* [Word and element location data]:
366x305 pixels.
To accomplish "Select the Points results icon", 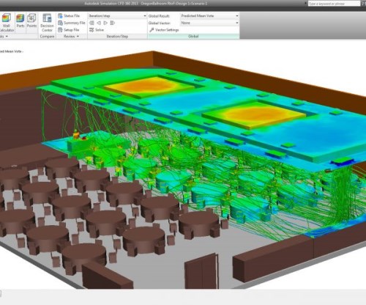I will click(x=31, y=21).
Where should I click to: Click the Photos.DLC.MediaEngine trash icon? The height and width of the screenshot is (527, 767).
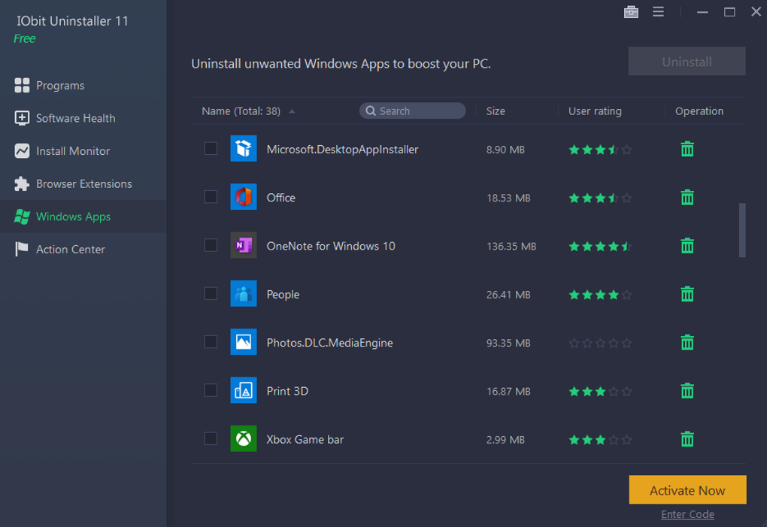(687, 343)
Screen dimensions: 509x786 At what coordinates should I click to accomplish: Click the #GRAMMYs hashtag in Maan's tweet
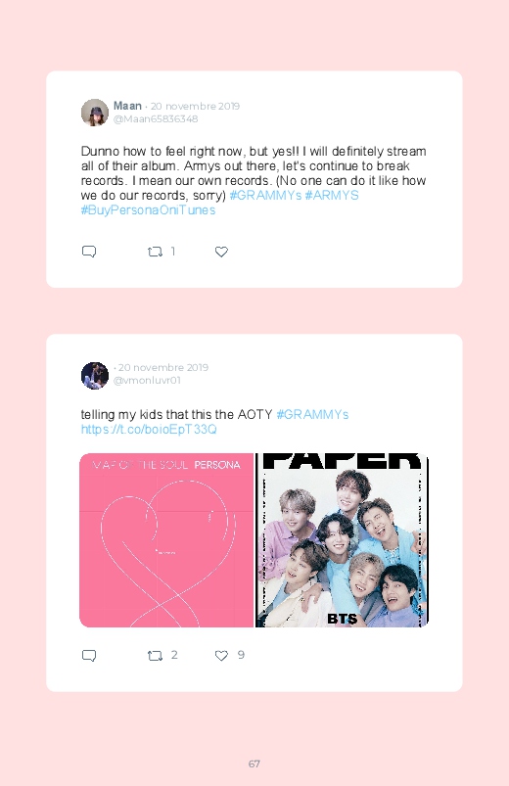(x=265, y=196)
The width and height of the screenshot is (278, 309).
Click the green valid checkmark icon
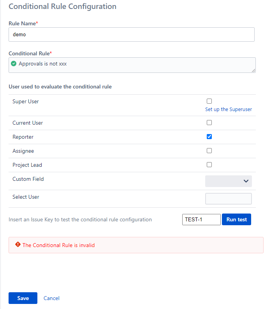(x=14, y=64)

* [WRITTEN EXERCISE]:
Arrange the lines of the listing from the line containing "The width and" through the end of the listing, inclusive, as a JSON list of strings with one string per line and no blank lines. Leave the pictures out.

* [OUTPUT OF THE TASK]:
[
  "The width and height of the screenshot is (278, 309).",
  "Click the green valid checkmark icon",
  "(x=14, y=64)"
]